I doubt you could find any member of the public who would say "Yes" if asked "Should research you paid for cost you money to read?".

No reasonable person would agree with the rules as they are if they were introduced today, we got here because it's not an election issue and special interests and lobbyists have distorted rules written centuries ago massively in their favour.

3 comments

> I doubt you could find any member of the public who would say "Yes" if asked "Should research you paid for cost you money to read?".

Isn't that a claim that the public may have against the researchers, rather than against journals? A journal is merely _offering_ a publishing service, and the public may, if they deem that service unacceptable, demand of the researchers that they do not use it.

> and the public may, if they deem that service unacceptable, demand of the researchers that they do not use it.

Many hiring requirements for researchers is that they have a published paper in X journal. Usually these journals are run by Elsevier, who takes copyright from the researchers. Are suggesting that the public lobby universities to change their hiring practices? (In which case you had better have a good alternative, otherwise you'll most likely be laughed off)

Anyway, your putting the burden on the public feels like just another way of saying "Someone else should do it". You're a member of the public, have you set up anything to demand that researchers not publish in certain journals?

There is no rule (lobbied-for or otherwise) that says that publishers can put publicly-funded research behind a paywall. That they can is simply a result of the fact that all creative works are copyrightable, and people are free to publish copyrighted work on freely-negotiated terms.

If you asked the public "should there be a special law excluding scientific articles from copyright protection," I suspect most people would say "no." Sometimes the public agrees with the general principles of a law, but disagrees with specific applications. In those cases, we give precedence to the legal principles, not the public's opinion on a specific situation.

It's descriptive, not prescriptive. Rayiner isn't endorsing the law itself, he's just telling you how it operates. People often seem to have trouble distinguishing between positive statements ('this is how things work') and normative statements ('this is how things ought to work.')

I agree with you that the laws are corrupt and should be changed, but that's going to involve refactoring the entire legal system on different operating principles, which is a radical change. IT's important to understand that this isn't one bad decision by a court or something that can fixed with a patch. Are you up for such a gargantuan task?

We don't need to rewrite anything.

Instead, just start breaking laws that are corrupt, like copyrite laws, and eventually they will be unenforceable.

Copyright laws are already mostly unenforceable against individuals.

Laws only work because society mostly follows them. The ones that people DON'T follow, may as well not even exist.

Careful with this. Having a number of laws people ignore can lead to situations where all of a sudden the existing power structure starts to enforce them arbitrarily (usually against political opponents and/or an 'out' grou p).
USC 2257 compliance comes to mind.

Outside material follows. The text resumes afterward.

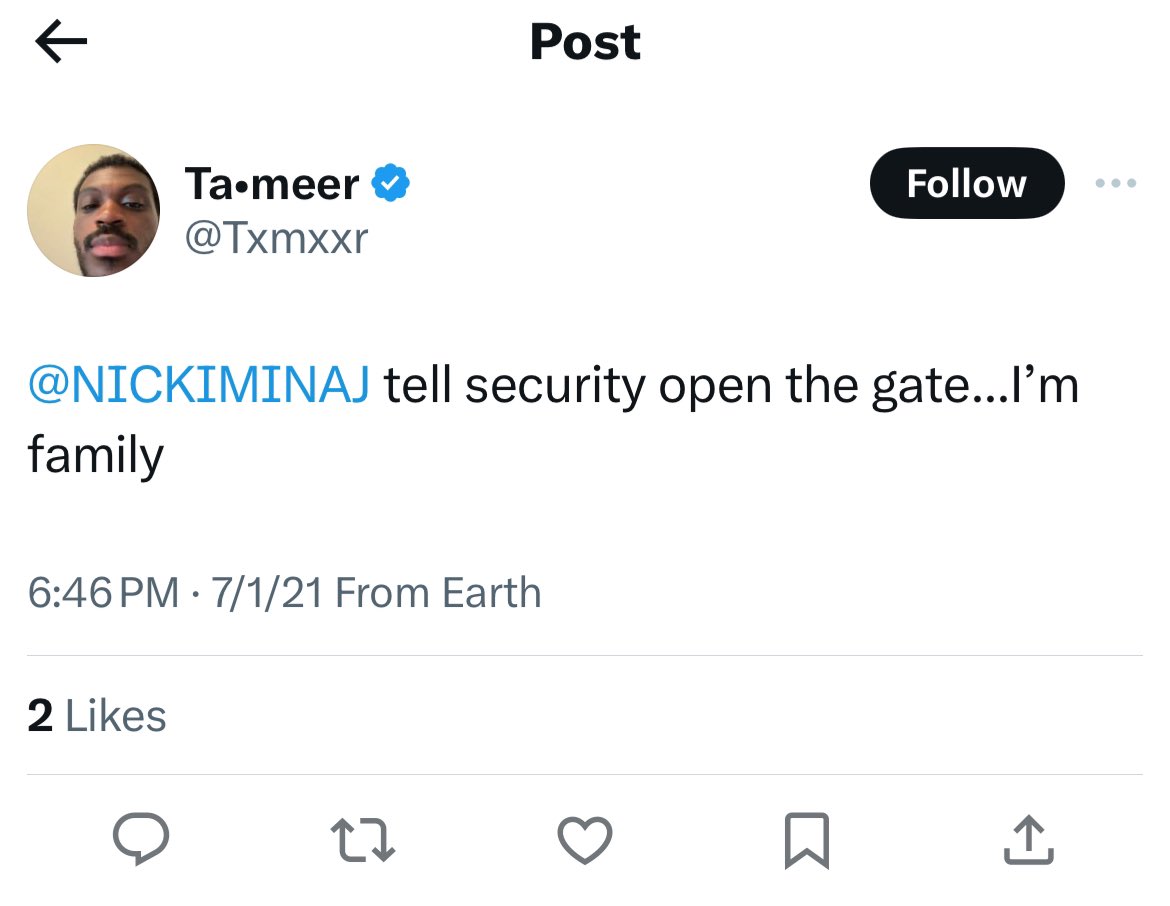This screenshot has height=906, width=1170.
Task: Bookmark this post
Action: click(x=806, y=840)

With that on the books, a nebulous definition of what it means to be compliant and no precedent for interpretation, I'd hate to be in the adult industry when any administration decides to start enforcing it.
In case anybody else doesn't recognize this, it's the law stating that porn producers must maintain proof-of-age documentation of their performers (at least that's what I think it means). Something like that anyway.
This exactly. The law is a lot like the formal description of an algorithm that processes data. The courts and lawyers are the implementation, and the way in which people behave is the data being fed into the implementation. Overload even a good implementation and it will probably crash.